## Begin Excerpt to read
In [19]:
%run Vector.ipynb

In [32]:
np.set_printoptions(threshold=10) #np.inf

## Input 

Dictionary:

    Language (int):
        0 = Nederlands       
        1 = Engels
              
    Type (int):  
        0 = Onbekend      
        1 = Wie        
        2 = Wat        
        3 = Waar        
        4 = Waarom        
        5 = Wanneer        
        6 = Hoe        
        7 = Welke        
        
    Level (str):        
        Studie        
        Faculteit        
        UvA        
        None        
        
    Keywords (set):        
        {<keyword_1>, ..., <keyword_n>}        
        
    Source (str):
        <Oorspronkelijke zin>

We assume that for this specific problem (only searching the tree we have established) we actually only need the keywords provided from the input query. The reason for this is that the keywords of the articles we have are a mix of both Dutch and English and will therefore automatically return the right URL. The type is irrelevant for this problem as we only have access to the keywords of the articles because we have not scraped the entire texts. Therefore, we are unable to parse what kind of question a person is asking, this will be handled in our other solution of using Watson to find the right text.
## End Excerpt to read
> [Work instructions]:
**A)** Please write out the notebook excerpt starting at "We assume that" and ending at "the right text.".
**B)** For each statement, answer yes or no according to the notebook excerpt and quote the words that settle it: (i) A Language value of 1 stands for Engels. (ii) The entire texts of the articles were scraped. (iii) The type is needed for this problem.
**C)** In the notebook excerpt, what does the other solution use to find the right text?
The listing has nothing to do with the notebook excerpt.
## Begin Extracted entries
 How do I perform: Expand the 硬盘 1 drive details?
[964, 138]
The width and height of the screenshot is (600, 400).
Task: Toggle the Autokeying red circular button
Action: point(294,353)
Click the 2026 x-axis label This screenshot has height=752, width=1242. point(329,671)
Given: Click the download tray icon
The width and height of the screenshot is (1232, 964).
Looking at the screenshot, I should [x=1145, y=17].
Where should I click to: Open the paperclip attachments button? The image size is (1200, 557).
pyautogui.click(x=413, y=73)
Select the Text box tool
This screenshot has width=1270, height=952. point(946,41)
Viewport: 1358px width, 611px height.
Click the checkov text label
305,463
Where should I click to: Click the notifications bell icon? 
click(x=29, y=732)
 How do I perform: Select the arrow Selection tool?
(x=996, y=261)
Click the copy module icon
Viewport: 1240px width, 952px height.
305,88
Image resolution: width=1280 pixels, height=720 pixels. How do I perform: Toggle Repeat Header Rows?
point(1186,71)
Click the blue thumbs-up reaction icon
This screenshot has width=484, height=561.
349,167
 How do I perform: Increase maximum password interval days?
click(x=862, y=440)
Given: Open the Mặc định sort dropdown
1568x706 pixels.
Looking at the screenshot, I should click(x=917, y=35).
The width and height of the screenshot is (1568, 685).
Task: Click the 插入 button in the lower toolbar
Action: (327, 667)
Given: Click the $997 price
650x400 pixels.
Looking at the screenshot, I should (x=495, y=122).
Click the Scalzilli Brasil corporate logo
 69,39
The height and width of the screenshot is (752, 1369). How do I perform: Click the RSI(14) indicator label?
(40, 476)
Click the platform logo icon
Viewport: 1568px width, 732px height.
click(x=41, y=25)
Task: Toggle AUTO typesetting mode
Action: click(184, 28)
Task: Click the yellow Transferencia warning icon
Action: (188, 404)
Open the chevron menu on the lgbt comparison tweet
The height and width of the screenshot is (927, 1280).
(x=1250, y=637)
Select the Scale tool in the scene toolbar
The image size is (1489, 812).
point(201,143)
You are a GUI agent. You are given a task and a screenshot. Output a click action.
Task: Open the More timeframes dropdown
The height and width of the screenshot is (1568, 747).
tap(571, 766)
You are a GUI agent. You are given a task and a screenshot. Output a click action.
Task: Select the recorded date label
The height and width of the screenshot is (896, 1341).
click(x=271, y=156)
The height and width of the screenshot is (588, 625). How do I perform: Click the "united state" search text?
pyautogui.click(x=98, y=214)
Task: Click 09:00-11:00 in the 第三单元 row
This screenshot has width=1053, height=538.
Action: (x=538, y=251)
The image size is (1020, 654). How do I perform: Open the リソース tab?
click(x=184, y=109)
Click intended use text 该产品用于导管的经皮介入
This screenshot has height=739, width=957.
## End Extracted entries
> [Expected outputs]:
**A)**
We assume that for this specific problem (only searching the tree we have established) we actually only need the keywords provided from the input query. The reason for this is that the keywords of the articles we have are a mix of both Dutch and English and will therefore automatically return the right URL. The type is irrelevant for this problem as we only have access to the keywords of the articles because we have not scraped the entire texts. Therefore, we are unable to parse what kind of question a person is asking, this will be handled in our other solution of using Watson to find the right text.

**B)** (i) Yes: "1 = Engels". (ii) No: "because we have not scraped the entire texts". (iii) No: "The type is irrelevant for this problem".

**C)** Watson.